Could you return all of the records exactly, minus their images?

--- START ---

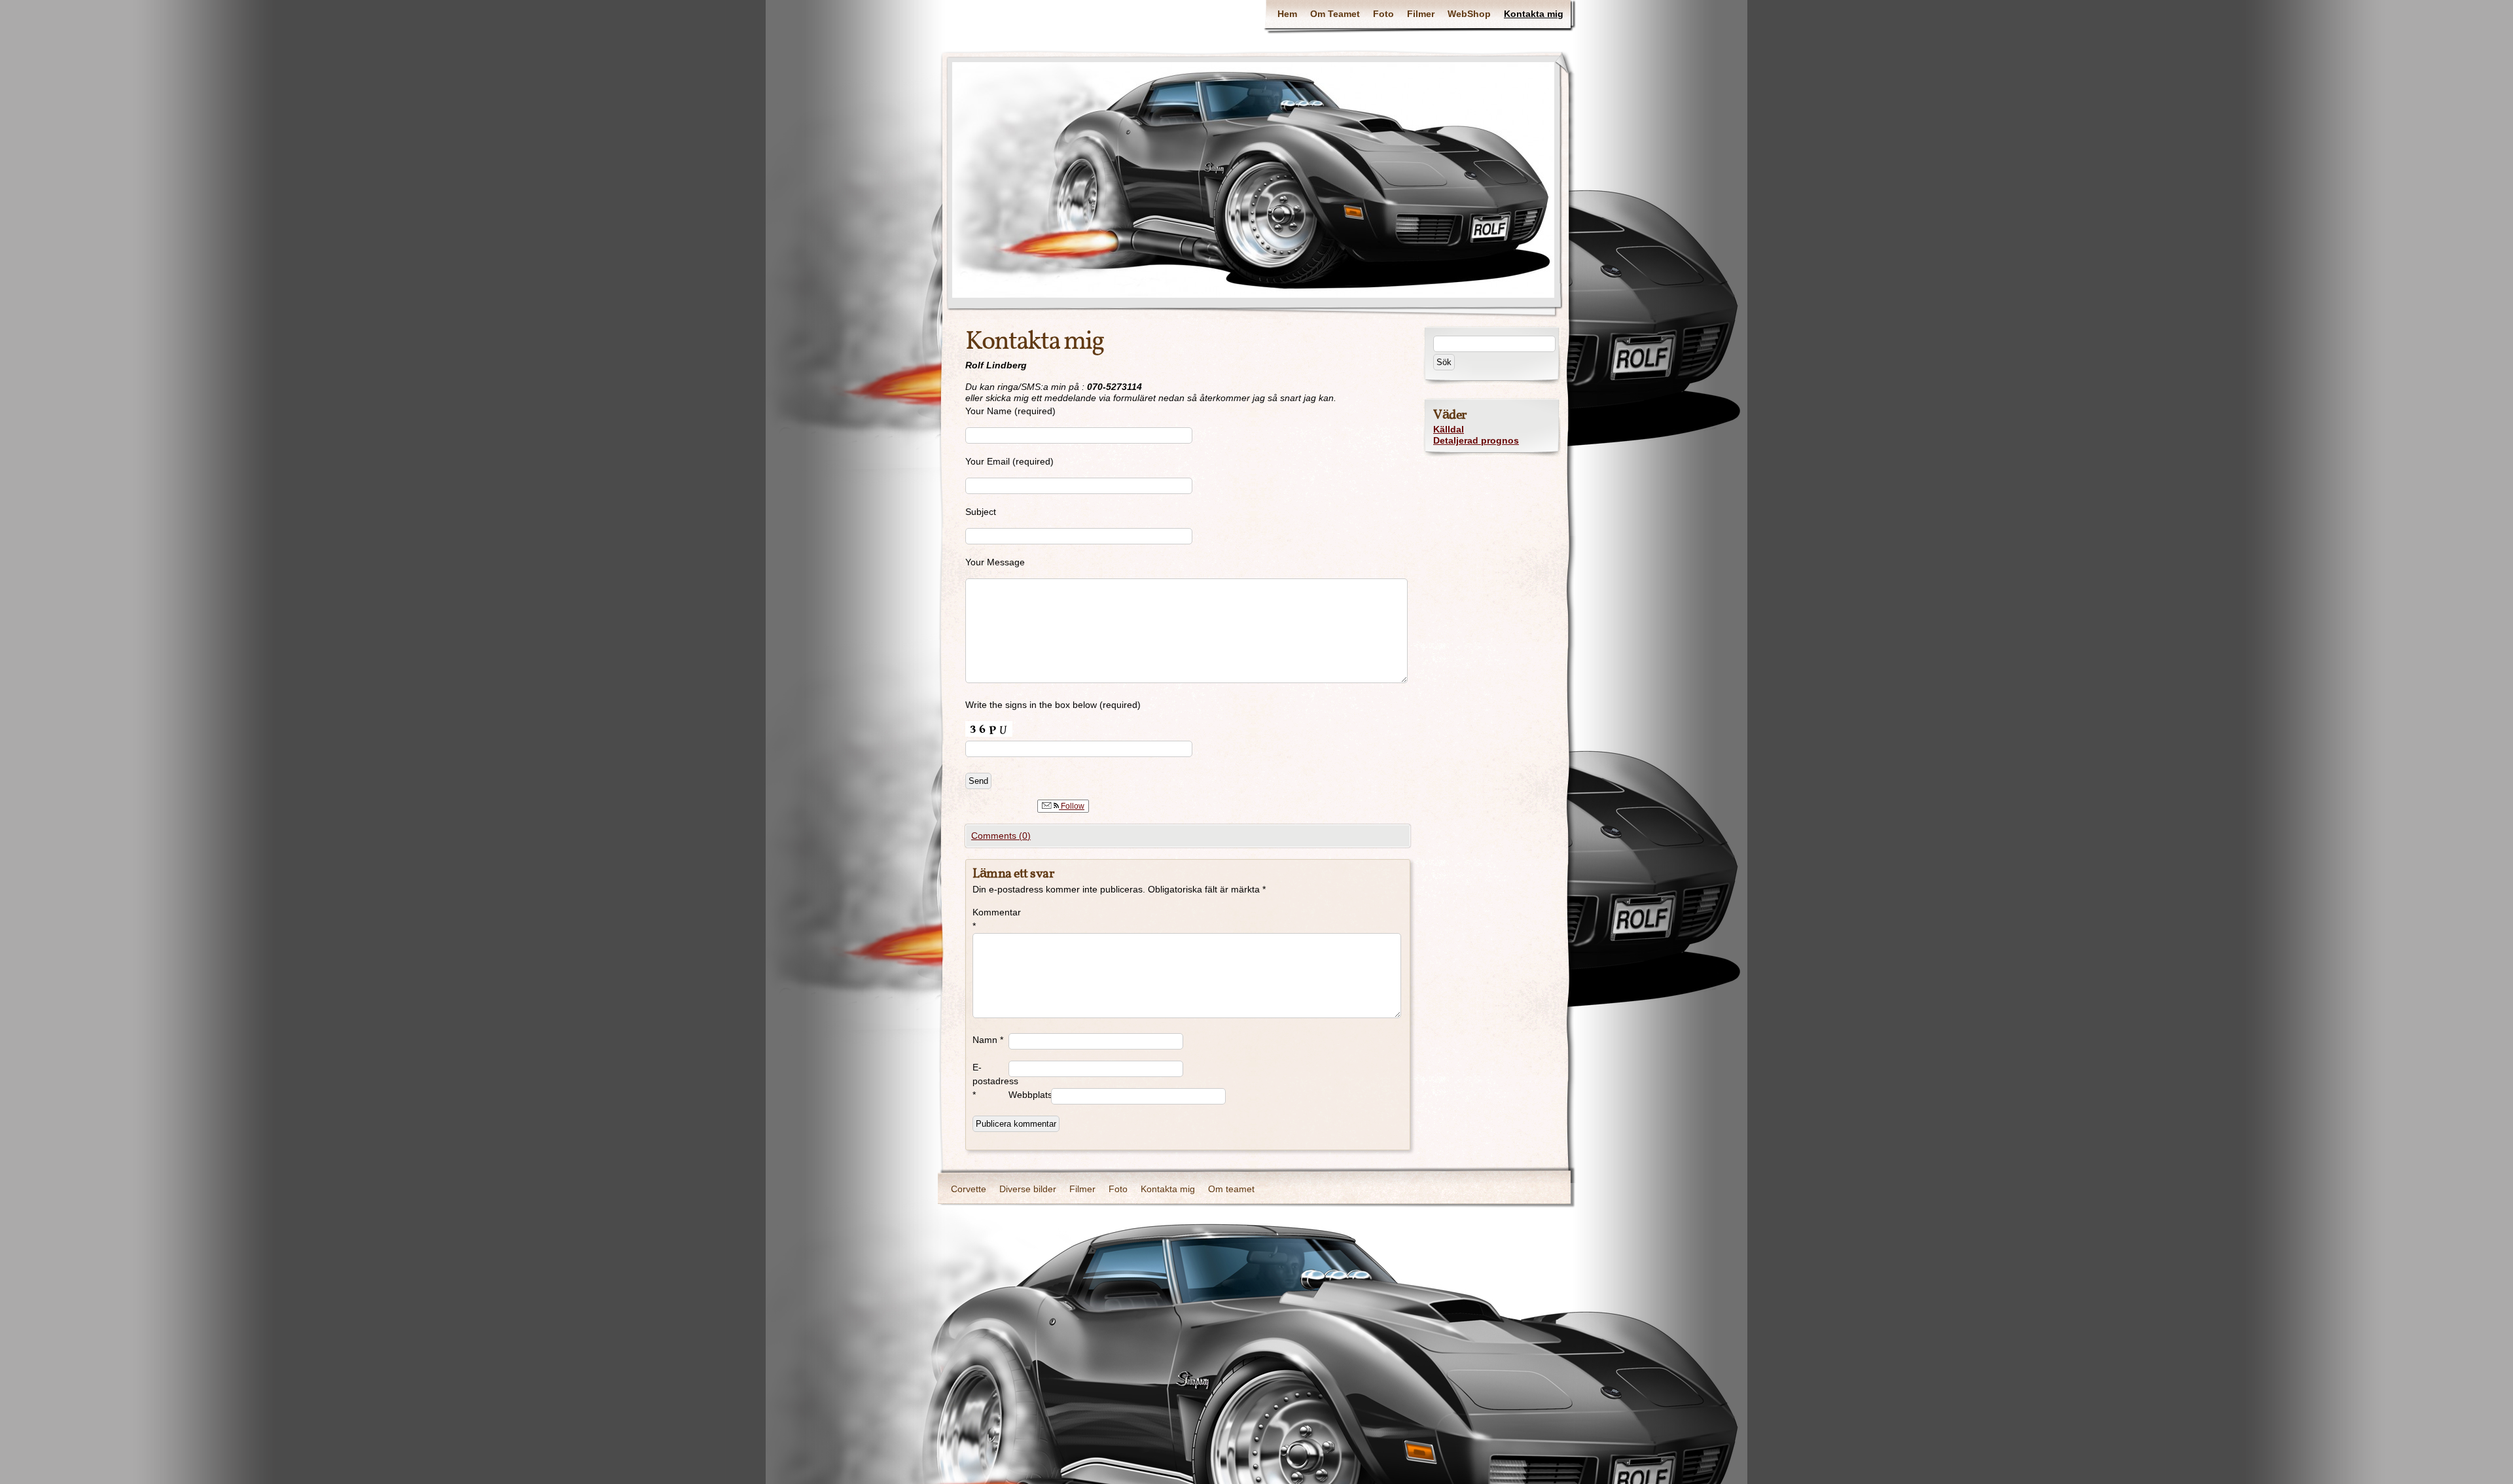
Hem (1287, 14)
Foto (1383, 14)
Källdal (1448, 429)
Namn (987, 1039)
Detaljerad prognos (1476, 440)
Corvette (968, 1189)
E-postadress (990, 1081)
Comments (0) (1001, 835)
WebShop (1469, 14)
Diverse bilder (1027, 1189)
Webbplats (1029, 1094)
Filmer (1421, 14)
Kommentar (990, 919)
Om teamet (1231, 1189)
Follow (1071, 806)
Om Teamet (1335, 14)
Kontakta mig (1533, 14)
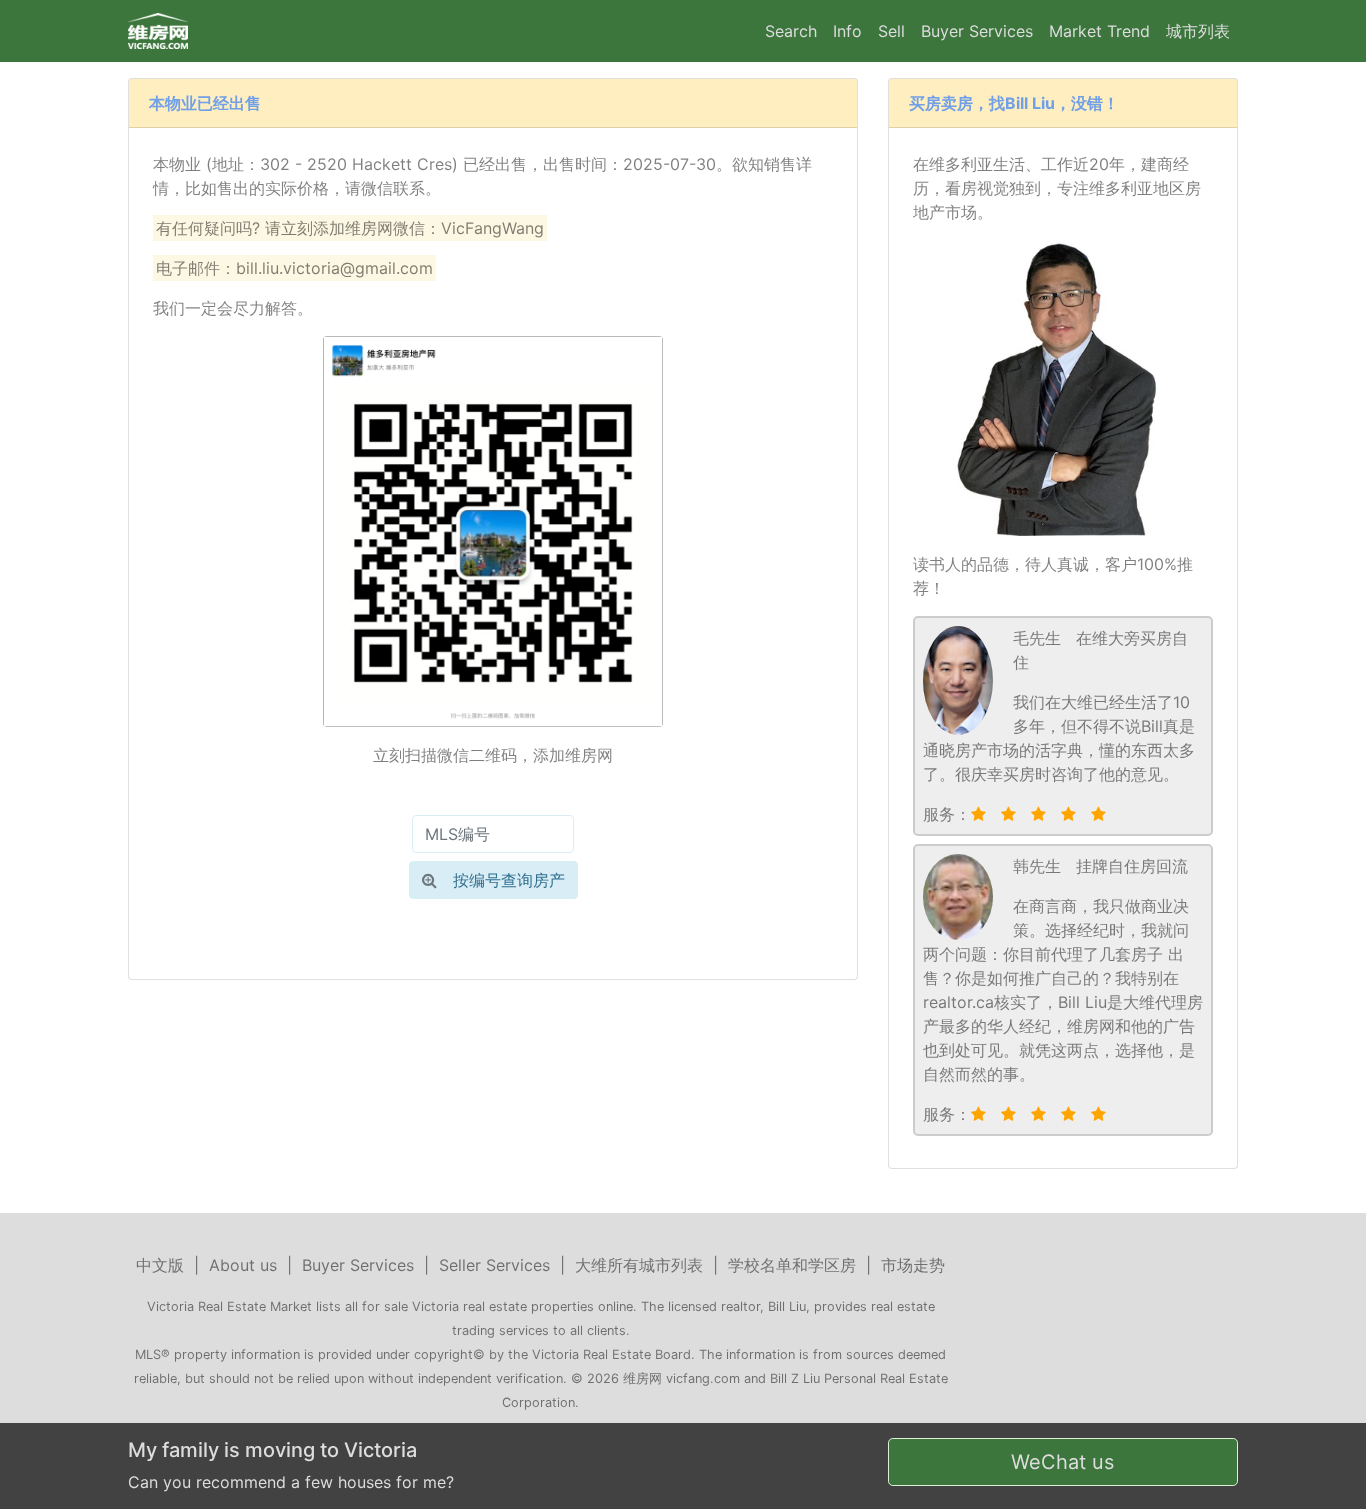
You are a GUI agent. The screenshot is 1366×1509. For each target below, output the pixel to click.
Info (847, 31)
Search (791, 31)
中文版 (160, 1265)
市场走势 (913, 1265)
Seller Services (494, 1265)
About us (243, 1265)
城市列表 (1198, 31)
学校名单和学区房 (792, 1265)
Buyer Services (977, 31)
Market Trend (1099, 31)
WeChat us (1062, 1462)
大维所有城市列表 (639, 1265)
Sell (891, 31)
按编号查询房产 (509, 880)
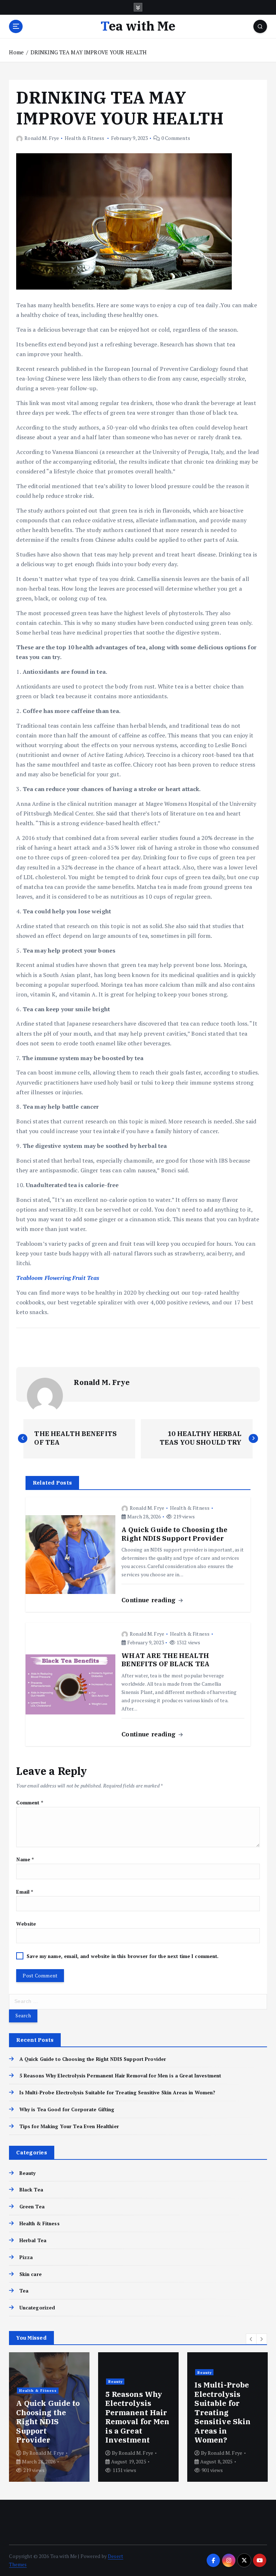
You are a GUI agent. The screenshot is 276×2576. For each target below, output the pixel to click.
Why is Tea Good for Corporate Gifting (66, 2109)
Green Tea (31, 2206)
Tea (23, 2290)
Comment (29, 1802)
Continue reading (149, 1600)
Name (25, 1859)
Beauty (27, 2173)
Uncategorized (37, 2307)
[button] (251, 2339)
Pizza (26, 2257)
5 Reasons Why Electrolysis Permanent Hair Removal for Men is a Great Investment (120, 2075)
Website (26, 1924)
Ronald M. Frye (41, 138)
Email (24, 1892)
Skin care (30, 2274)
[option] (49, 2417)
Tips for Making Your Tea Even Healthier (69, 2126)
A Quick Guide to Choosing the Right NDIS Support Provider (92, 2059)
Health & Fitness (84, 138)
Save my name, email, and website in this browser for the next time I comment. (122, 1956)
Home (16, 52)
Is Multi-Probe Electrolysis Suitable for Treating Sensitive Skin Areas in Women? (117, 2092)
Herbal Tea (32, 2240)
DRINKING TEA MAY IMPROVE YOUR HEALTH (89, 52)
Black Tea (31, 2189)
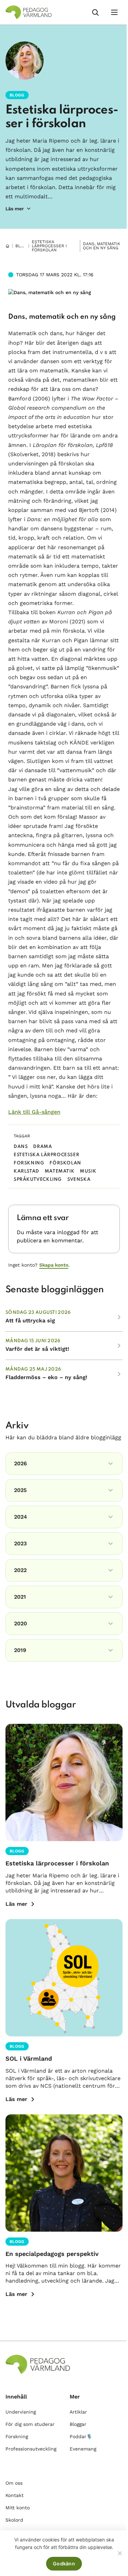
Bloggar (25, 245)
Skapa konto (53, 1265)
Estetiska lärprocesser (46, 1155)
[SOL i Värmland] (64, 1977)
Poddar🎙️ (81, 2436)
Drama (42, 1147)
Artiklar (78, 2412)
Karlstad (26, 1171)
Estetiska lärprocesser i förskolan (49, 245)
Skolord (14, 2520)
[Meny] (114, 12)
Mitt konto (17, 2507)
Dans (21, 1147)
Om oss (14, 2483)
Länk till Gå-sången (34, 1112)
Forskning (29, 1163)
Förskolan (65, 1163)
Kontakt (14, 2495)
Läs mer (16, 1904)
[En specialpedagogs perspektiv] (64, 2173)
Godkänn (64, 2563)
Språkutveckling (38, 1179)
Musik (88, 1171)
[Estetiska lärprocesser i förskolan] (64, 1782)
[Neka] (119, 2553)
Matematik (59, 1171)
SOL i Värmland (28, 2058)
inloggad (68, 1232)
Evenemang (83, 2449)
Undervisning (20, 2412)
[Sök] (95, 12)
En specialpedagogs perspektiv (52, 2253)
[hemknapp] (7, 246)
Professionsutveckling (30, 2449)
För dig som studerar (30, 2424)
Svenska (78, 1179)
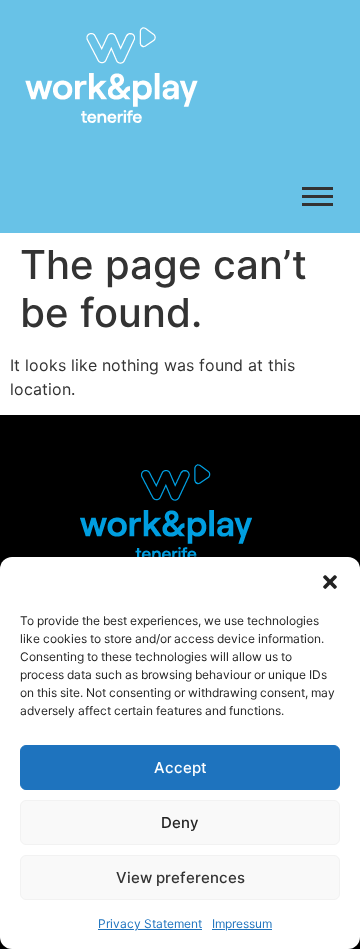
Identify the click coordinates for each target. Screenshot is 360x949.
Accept (180, 767)
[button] (330, 582)
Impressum (242, 923)
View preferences (180, 877)
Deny (180, 822)
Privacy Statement (150, 923)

--- END ---

**ANSWER FOR THE TASK:**
Hem (1287, 14)
Foto (1383, 14)
Källdal (1448, 429)
Namn (987, 1039)
Detaljerad prognos (1476, 440)
Corvette (968, 1189)
E-postadress (990, 1081)
Comments (0) (1001, 835)
WebShop (1469, 14)
Diverse bilder (1027, 1189)
Webbplats (1029, 1094)
Filmer (1421, 14)
Kommentar (990, 919)
Om teamet (1231, 1189)
Follow (1071, 806)
Om Teamet (1335, 14)
Kontakta mig (1533, 14)
You are a GUI agent. The screenshot is 1366×1509. For each target below, output the pixel to click.
Info (847, 31)
Search (791, 31)
中文版 (160, 1265)
市场走势 (913, 1265)
Seller Services (494, 1265)
About us (243, 1265)
城市列表 (1198, 31)
学校名单和学区房 (792, 1265)
Buyer Services (977, 31)
Market Trend (1099, 31)
WeChat us (1062, 1462)
大维所有城市列表 (639, 1265)
Sell (891, 31)
按编号查询房产 (509, 880)
You are a GUI agent. The screenshot is 276×2576. For each target below, output the pixel to click.
Why is Tea Good for Corporate Gifting (66, 2109)
Green Tea (31, 2206)
Tea (23, 2290)
Comment (29, 1802)
Continue reading (149, 1600)
Name (25, 1859)
Beauty (27, 2173)
Uncategorized (37, 2307)
[button] (251, 2339)
Pizza (26, 2257)
5 Reasons Why Electrolysis Permanent Hair Removal for Men is a Great Investment (120, 2075)
Website (26, 1924)
Ronald M. Frye (41, 138)
Email (24, 1892)
Skin care (30, 2274)
[option] (49, 2417)
Tips for Making Your Tea Even Healthier (69, 2126)
A Quick Guide to Choosing the Right NDIS Support Provider (92, 2059)
Health & Fitness (84, 138)
Save my name, email, and website in this browser for the next time I comment. (122, 1956)
Home (16, 52)
Is Multi-Probe Electrolysis Suitable for Treating Sensitive Skin Areas in Women? (117, 2092)
Herbal Tea (32, 2240)
DRINKING TEA MAY IMPROVE YOUR HEALTH (89, 52)
Black Tea (31, 2189)
Bloggar (25, 245)
Skapa konto (53, 1265)
Estetiska lärprocesser (46, 1155)
[SOL i Värmland] (64, 1977)
Poddar🎙️ (81, 2436)
Drama (42, 1147)
Artiklar (78, 2412)
Karlstad (26, 1171)
Estetiska lärprocesser i förskolan (49, 245)
Skolord (14, 2520)
[Meny] (114, 12)
Mitt konto (17, 2507)
Dans (21, 1147)
Om oss (14, 2483)
Länk till Gå-sången (34, 1112)
Forskning (29, 1163)
Förskolan (65, 1163)
Kontakt (14, 2495)
Läs mer (16, 1904)
[En specialpedagogs perspektiv] (64, 2173)
Godkänn (64, 2563)
Språkutveckling (38, 1179)
Musik (88, 1171)
[Estetiska lärprocesser i förskolan] (64, 1782)
[Neka] (119, 2553)
Matematik (59, 1171)
SOL i Värmland (28, 2058)
inloggad (68, 1232)
Evenemang (83, 2449)
Undervisning (20, 2412)
[Sök] (95, 12)
En specialpedagogs perspektiv (52, 2253)
[hemknapp] (7, 246)
Professionsutveckling (30, 2449)
För dig som studerar (30, 2424)
Svenska (78, 1179)
Identify the click coordinates for each target. Screenshot is 360x949.
Accept (180, 767)
[button] (330, 582)
Impressum (242, 923)
View preferences (180, 877)
Deny (180, 822)
Privacy Statement (150, 923)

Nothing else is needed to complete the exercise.